Прибытию Алексея командование роты, явно не обрадовалось. Никто не предупредил о внезапном появлении корреспондента, который сидит где-то при штабе дивизии. Это пахло неприятностями. Тем более, что в части произошло ЧП, с которым ещё не успели разобраться сами. А тут готовый стукач, приехавший с непонятной целью. Алексею пришлось долго убеждать командира роты и замполита, что он хороший, и прибыл с добрыми и неопасными намерениями. Просто фотографировать отличников боевой и политической. Поверили ли, такой «отмазке» или нет, командиры виду не подали, и лишь передали Алексея одному из сержантов, чтобы устраивал на ночлег.
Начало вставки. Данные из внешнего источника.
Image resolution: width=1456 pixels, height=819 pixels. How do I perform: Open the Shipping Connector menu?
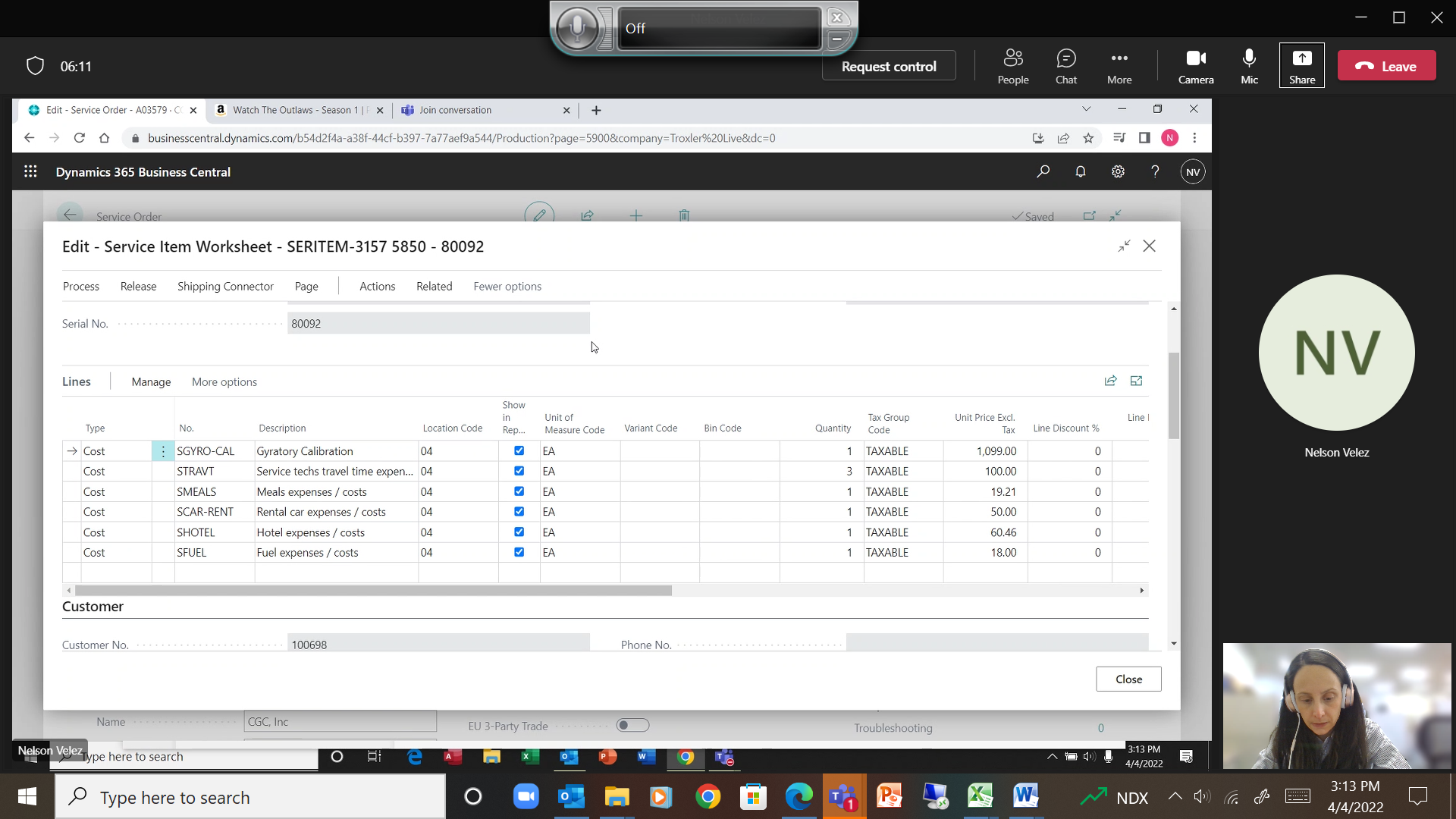coord(225,287)
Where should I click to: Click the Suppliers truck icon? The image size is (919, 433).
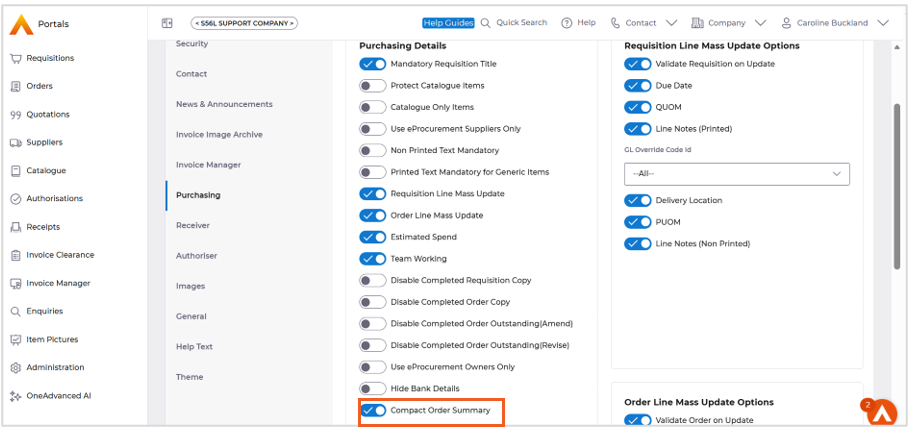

Вообще, в каждой роте встречали по-разному, это полностью зависело от настроения местного начальства. Некоторым было наплевать. Приехал, делай свою работу, и вали. Служить в отдельной далёкой роте, офицеры не стремились. Туда попадали либо из училища, либо за провинность. Жёнам и детям такая служба была совсем не в радость. Редко рядом была нормальная школа, а если работа, то скорее всего, в колонии. Медики, библиотекари, кто как устроится. Если уж попал за провинность, то быстро выбраться служить куда-нибудь поближе к центру, надежды было мало. Службу свою они делали, но без огонька.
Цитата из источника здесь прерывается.